Australia’s rate of total knee arthroplasties (TKAs) was 242 per 100 000 population in 2016, according to the Australian Orthopaedic Association National Joint Replacement Registry, placing us above the OECD average of 126 per 100 000 population.

Led by Associate Professor Justine Naylor, Senior Principal Research Fellow at the Southwestern Sydney Local Health District, and the University of New South Wales, the narrative review authors found that evidence was limited for specific symptom thresholds, gender, and age of the “ideal” TKA patient.

“The minimum requirements for TKA are significant, prolonged symptoms with supporting clinical and radiological signs,” Naylor and colleagues wrote. “Despite interest in screening tools, there is limited evidence for a specific symptom threshold that justifies surgery.

“Non-operative treatments including medications, exercise and weight loss are unlikely to reverse radiographic changes, but they may improve symptoms and delay the need for surgery.
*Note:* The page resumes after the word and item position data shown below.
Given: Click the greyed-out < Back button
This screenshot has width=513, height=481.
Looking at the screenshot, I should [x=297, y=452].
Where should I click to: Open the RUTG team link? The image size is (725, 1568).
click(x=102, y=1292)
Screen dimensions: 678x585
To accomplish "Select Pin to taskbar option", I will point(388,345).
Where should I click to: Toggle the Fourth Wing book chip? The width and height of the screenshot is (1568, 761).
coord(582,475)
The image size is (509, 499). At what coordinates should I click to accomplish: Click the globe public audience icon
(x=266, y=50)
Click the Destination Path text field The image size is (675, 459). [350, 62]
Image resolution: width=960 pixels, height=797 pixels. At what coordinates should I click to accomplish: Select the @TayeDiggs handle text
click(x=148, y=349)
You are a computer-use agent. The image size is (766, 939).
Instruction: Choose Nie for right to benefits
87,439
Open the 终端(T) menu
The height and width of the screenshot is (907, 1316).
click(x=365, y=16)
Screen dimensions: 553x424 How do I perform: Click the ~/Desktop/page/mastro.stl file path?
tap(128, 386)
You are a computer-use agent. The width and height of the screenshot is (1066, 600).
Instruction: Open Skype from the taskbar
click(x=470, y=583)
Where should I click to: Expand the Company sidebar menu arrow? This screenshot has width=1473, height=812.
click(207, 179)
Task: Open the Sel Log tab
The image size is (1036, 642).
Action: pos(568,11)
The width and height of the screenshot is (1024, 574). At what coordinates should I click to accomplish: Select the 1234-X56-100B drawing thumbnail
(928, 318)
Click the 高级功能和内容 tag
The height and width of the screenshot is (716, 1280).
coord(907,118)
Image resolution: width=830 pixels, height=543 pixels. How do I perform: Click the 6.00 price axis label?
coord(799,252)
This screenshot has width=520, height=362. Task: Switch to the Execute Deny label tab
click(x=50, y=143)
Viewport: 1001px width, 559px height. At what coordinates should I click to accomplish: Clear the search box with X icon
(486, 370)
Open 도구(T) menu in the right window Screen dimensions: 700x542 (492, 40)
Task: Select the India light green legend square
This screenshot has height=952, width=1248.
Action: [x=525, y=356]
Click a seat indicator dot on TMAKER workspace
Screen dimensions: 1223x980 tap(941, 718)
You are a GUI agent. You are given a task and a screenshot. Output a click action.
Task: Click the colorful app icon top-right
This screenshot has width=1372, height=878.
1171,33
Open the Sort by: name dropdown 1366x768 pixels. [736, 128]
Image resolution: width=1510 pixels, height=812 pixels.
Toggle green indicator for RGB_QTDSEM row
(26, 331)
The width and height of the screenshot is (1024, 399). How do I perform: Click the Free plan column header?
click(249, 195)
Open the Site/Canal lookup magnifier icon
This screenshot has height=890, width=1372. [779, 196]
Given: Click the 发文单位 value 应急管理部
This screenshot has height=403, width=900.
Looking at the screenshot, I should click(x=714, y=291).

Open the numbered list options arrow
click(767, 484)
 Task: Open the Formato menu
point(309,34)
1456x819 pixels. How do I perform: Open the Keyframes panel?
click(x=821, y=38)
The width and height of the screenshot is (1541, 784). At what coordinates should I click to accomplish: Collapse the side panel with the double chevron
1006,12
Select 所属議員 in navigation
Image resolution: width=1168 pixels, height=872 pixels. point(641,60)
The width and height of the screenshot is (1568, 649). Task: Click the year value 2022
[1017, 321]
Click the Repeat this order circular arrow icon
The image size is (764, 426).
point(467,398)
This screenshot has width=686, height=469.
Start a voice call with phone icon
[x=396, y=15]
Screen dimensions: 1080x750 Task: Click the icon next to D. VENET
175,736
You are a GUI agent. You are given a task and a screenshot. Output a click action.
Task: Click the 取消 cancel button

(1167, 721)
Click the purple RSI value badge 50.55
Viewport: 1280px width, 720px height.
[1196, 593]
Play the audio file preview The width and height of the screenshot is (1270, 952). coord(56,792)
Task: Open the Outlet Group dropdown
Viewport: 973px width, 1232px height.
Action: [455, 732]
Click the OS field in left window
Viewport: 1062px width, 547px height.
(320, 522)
“Although age and sex are associated with patient-reported outcomes and risk of revision, these factors cannot be used to restrict access to TKA, and age cut-offs are not recommended.

“Many patient factors such as mental health and obesity affect both the level of symptomatic improvement after surgery and risks of surgery, but none have been identified as contraindications for the procedure as significant health gains can still be achieved,” they wrote.

Naylor and colleagues added that it would be reasonable practice to try to reduce obesity or improve mental health prior to surgery, however, there is, as yet, very little research available about how to manage obesity prior to TKA surgery, how to keep the weight off after the surgery, and improving mental health in readiness for surgery.

“These are questions of great significance to public health not just because of the consequences of these two conditions on outcomes, but because we are getting fatter as a nation and mental health issues are increasingly common.”

Pre-operative optimisation, or “prehabilitation” of patients, “primarily focusing on exercises for the joint or limb has minimal effect on post-operative TKA outcomes”, they found.

However, there was evidence that smoking cessation prior to surgery “may improve post-operative outcomes”.

“If, after reasonable attempts at non-operative treatment, symptoms are sufficiently severe to justify the risks, a person is considered suitable for surgery,” Naylor and colleagues concluded. “Optimisation to attenuate surgical risks should be attempted in all TKA candidates, although high level evidence is lacking for certain important factors.”